Monday, Sep. 14, 1942
Liberal Future
GREAT BRITIAN
Maybe the phrases in London's overcrowded, smoke-fogged Caxton Hall failed to echo the thunder of Palmerston, the precision of Gladstone or the delicacy of Asquith. But the 800 delegates to the Liberal Party's annual conference last week, and the public which got it secondhand, agreed that the meanings did no dishonor to British Liberalism's revered granddaddies.
In the 82 years between the Liberal Party's birth and World War I, Liberal Governments under nine Prime Ministers ruled Britain for 52 years. With Ramsay MacDonald's Laborites and the Tories monopolizing political luster since 1922, the Liberals developed party schisms and retired ungratefully to a bedrock representation of 20 Members of Parliament. It seemed evident last week that in retirement the Liberal Party had found time to think: about Britain and what they want for it, and what they want for their Party.
Lady Violet Bonham Carter, the Party's great sage and great lady, put it: "The mind of the nation is moving left, but moving forward.
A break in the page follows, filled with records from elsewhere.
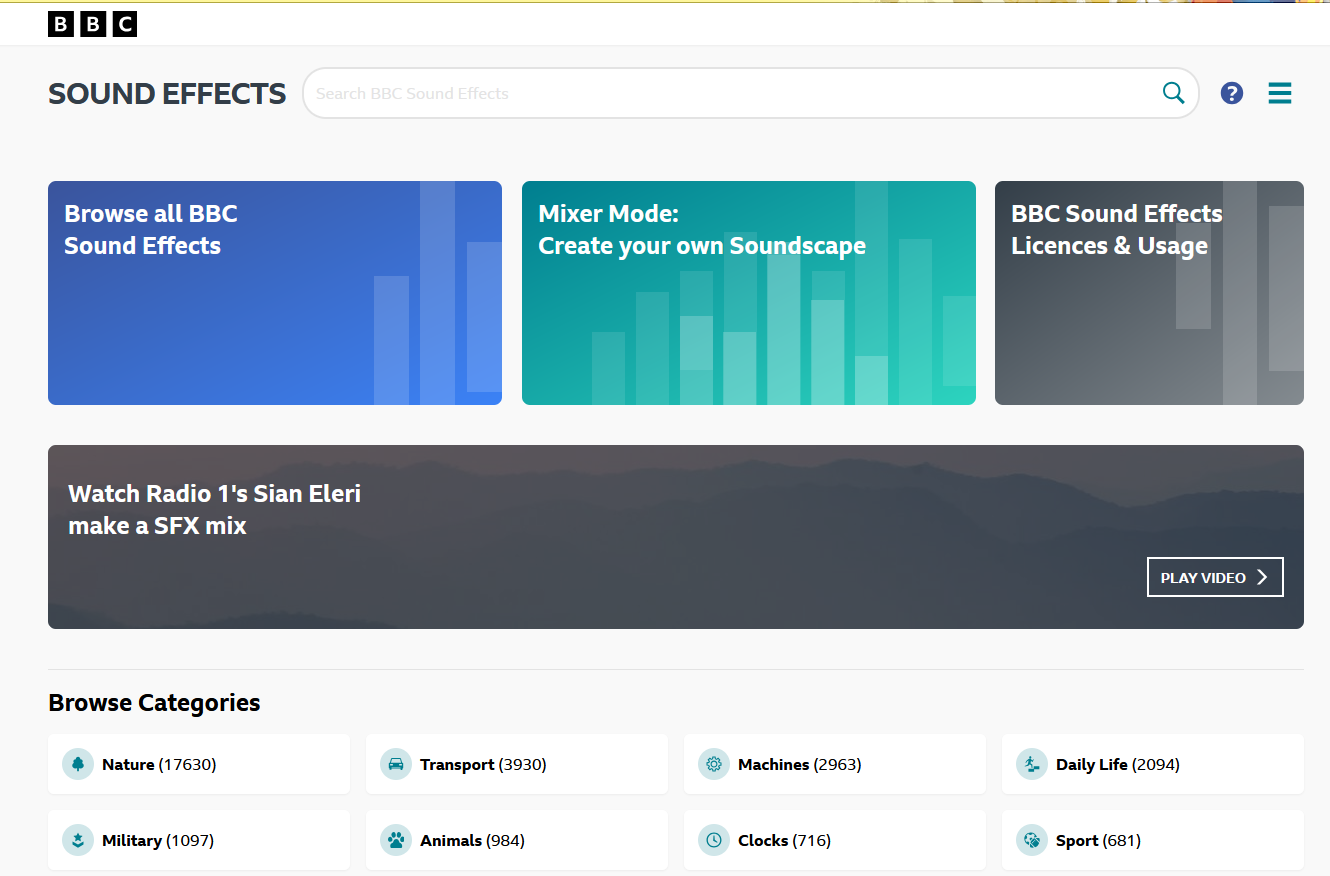Click the Animals category paw icon
1330x876 pixels.
396,840
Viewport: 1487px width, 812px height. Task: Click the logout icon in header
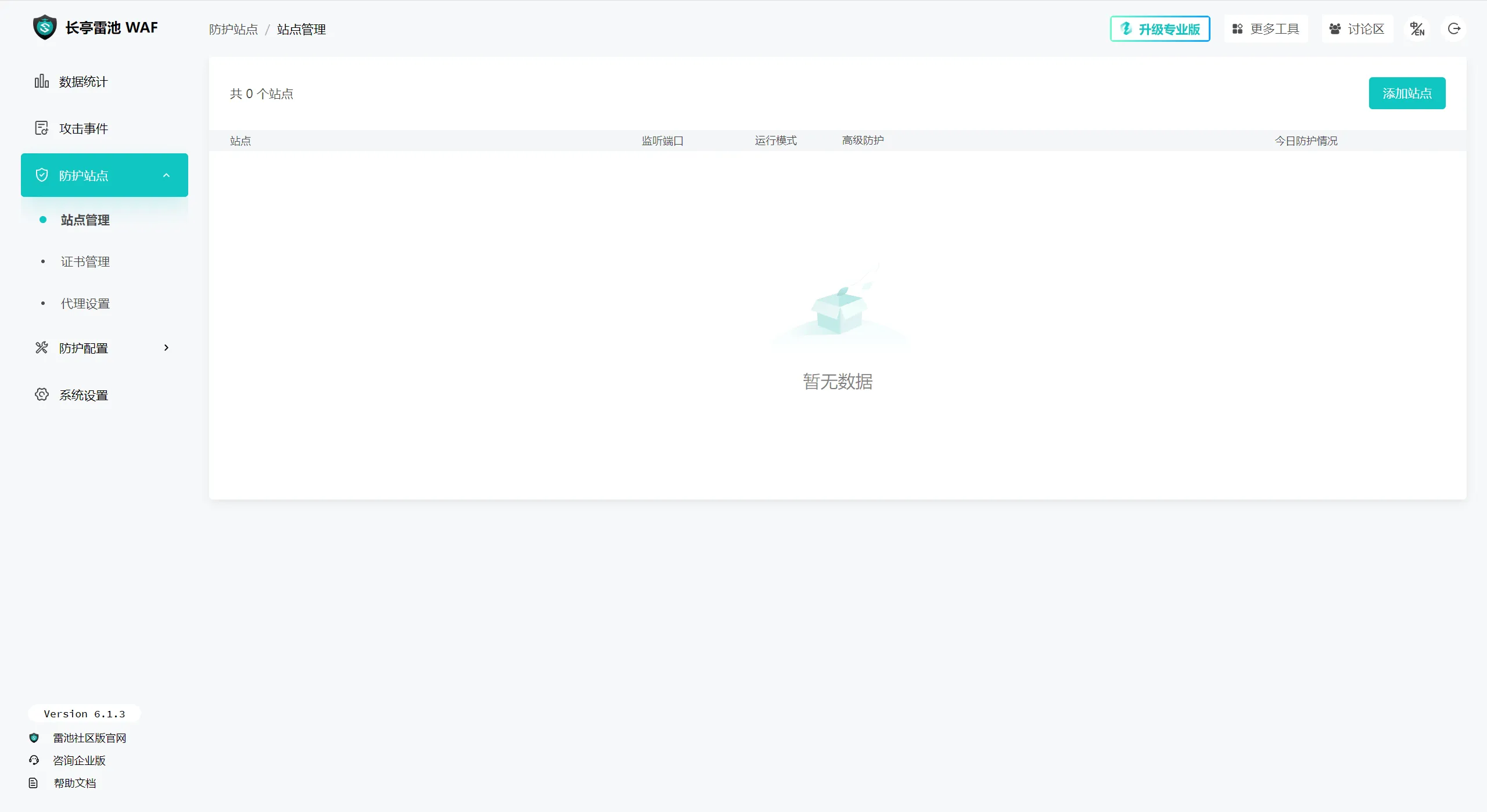pyautogui.click(x=1454, y=28)
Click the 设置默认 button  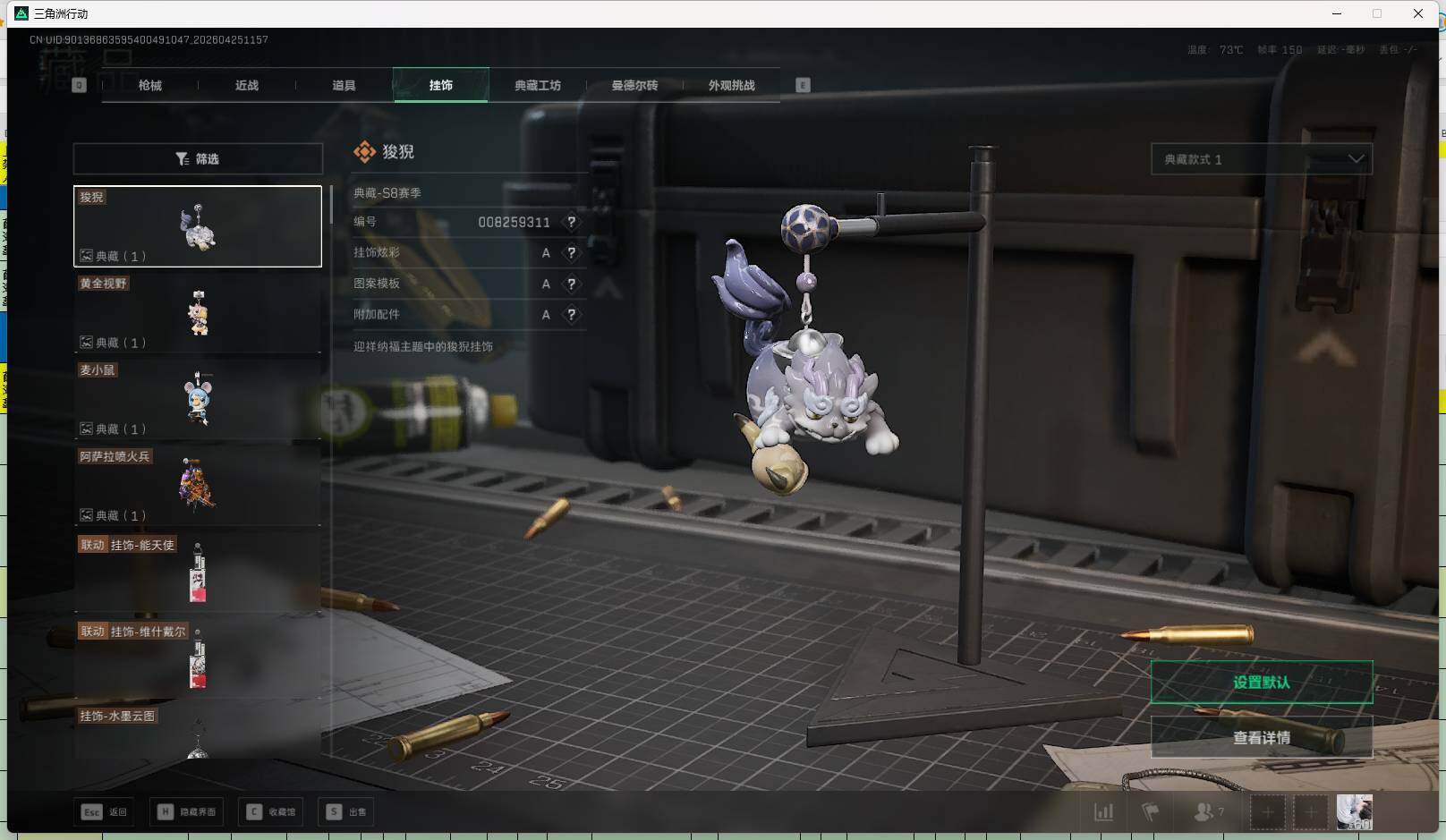coord(1261,683)
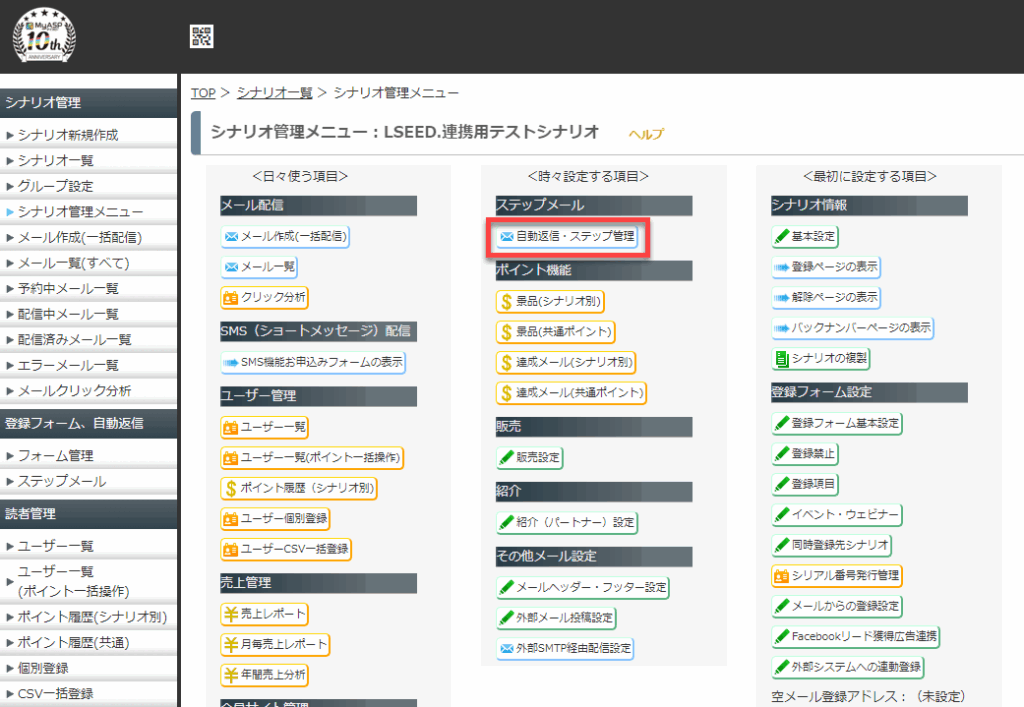Click the ヘルプ link beside the title
The height and width of the screenshot is (707, 1024).
tap(645, 134)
Here is the Liberal opportunity. The country cannot look for life to the Tory party, nor will it get inspiration or new direction from the official Labor Party."
The Party leader, Air Secretary Sir Archibald Sinclair, who from hailing distance could be mistaken for Disraeli, put it: "If we [the British people] are to avoid the alternative evils of economic anarchy and bureaucratic stagnation, we will have to make very considerable changes in the machinery of government."
The assembly recommended:
> A federation of English-speaking peoples with "democratic control of foreign policy and a common defense force."
> State control for armament manufacture and distribution.
> International police to enforce international justice.
> Internationalization of colonial possessions.
> International adjustment of rates of exchange and control of investment.
> State obligation to find jobs "for those who have served the country."
The conference could credit itself with two achievements. It had made clear to Britain that this year's Liberals accept a considerable amount of state planning, not as a goal as Britain's socialists do, but as an expedient. More courageously than either the Tories or the Labor Party, it had offered Britain a few specifics on how to run the world after the armistice.